Matthew chapter 24:6-7 “You will hear of wars and rumors of wars. See that you are not alarmed. For this must take place, but the end is not yet. For nation will rise against nation, and kingdom against kingdom, and there will be famines and earthquakes in various places”.
There's an Egyptian proverb: “Me against my brothers, me and my brothers against my cousins, me and my cousins against the world”. In other words, everybody's selfish. And that could be at the personal level, me against you. Or my country against your country, my people against your people, my family against your family.
The bottom line is that when people do not embrace Christ as Lord, self is Lord. Selfishness is king. And loving others as oneself is not valued. Forgiving one's enemies is not valued. The kingdom of God, the Church of Jesus Christ, lives by a completely different set of rules than those who do not follow Christ.

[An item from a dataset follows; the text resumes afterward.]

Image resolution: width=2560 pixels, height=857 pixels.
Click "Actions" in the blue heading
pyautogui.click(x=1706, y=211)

The ethic of the kingdom of God is that we regard all people of equal worth before God, regardless of their ethnicity, citizenship, gender, denomination, political affiliation, or anything else.
But there's a problem with that. If you advocate for people of all ethnicities being of equal worth, others of your ethnic group will brand you as a traitor. They will say things like, “You ought to be standing up for us! Why are you standing up for them”? When they use language of us-versus-them, they're asking you to choose your primary affiliation, and they're saying that your primary affiliation should be with other people of your same skin color, or gender identity, or political identity or citizenship, or whatever else it might happen to be.

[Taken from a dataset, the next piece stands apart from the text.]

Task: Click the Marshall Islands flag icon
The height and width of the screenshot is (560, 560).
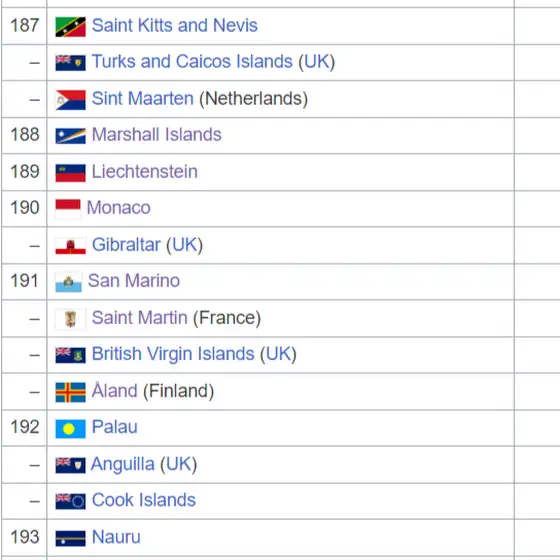Action: click(70, 136)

If you are a follower of Jesus Christ. Your primary identity is being a child of God, and your secondary identity is being a brother or sister of every other born again Christian on the planet. Anything else that goes on that throne is an idol, whether that's your skin color, your citizenship, your language, your culture. Anything else that takes the place of Jesus Christ becomes an idol.
So as Christians, if we use language of us-versus-them, our primary us are not people of our same skin color, or citizenship, or denomination, or political party. Our primary “us” are our brothers and sisters in Jesus Christ. Here's how the Apostle Peter says it:
1 Peter 2:9-10: “You are a chosen race, a royal priesthood, a holy nation, a people for his own possession, that you may proclaim the excellencies of him who called you out of darkness into his marvelous light. Once you were not a people, but now you are God's people. Once you had not received mercy, but now you have received mercy”.
Peter says we are a holy nation. We are God's chosen people. Peter is not talking about church members. He's talking about born again Christians. They are united not by a theological statement, a commitment to a moral code, or membership in a church. They are united by a new birth.
I am related to my family members by birth because I share their DNA. Born again Christians are related to one another, not because of church membership, but because the blood of Jesus Christ flows through their veins. And that is what creates the foundation for us to build wonderful relationships across cultural lines.
Unfortunately, many of us who follow Jesus Christ are just as angry, just as divided, and just as racist as culture around us. And the reason is we may have believed on Christ, but we have not placed him on the throne of our lives, and we are not following his command to love one another. We have laid aside God's priority of sharing the gospel with others, planting churches, bringing the good news of Christ to the ends of the earth, with other agendas that can be cultural, ethnic, or sociopolitical.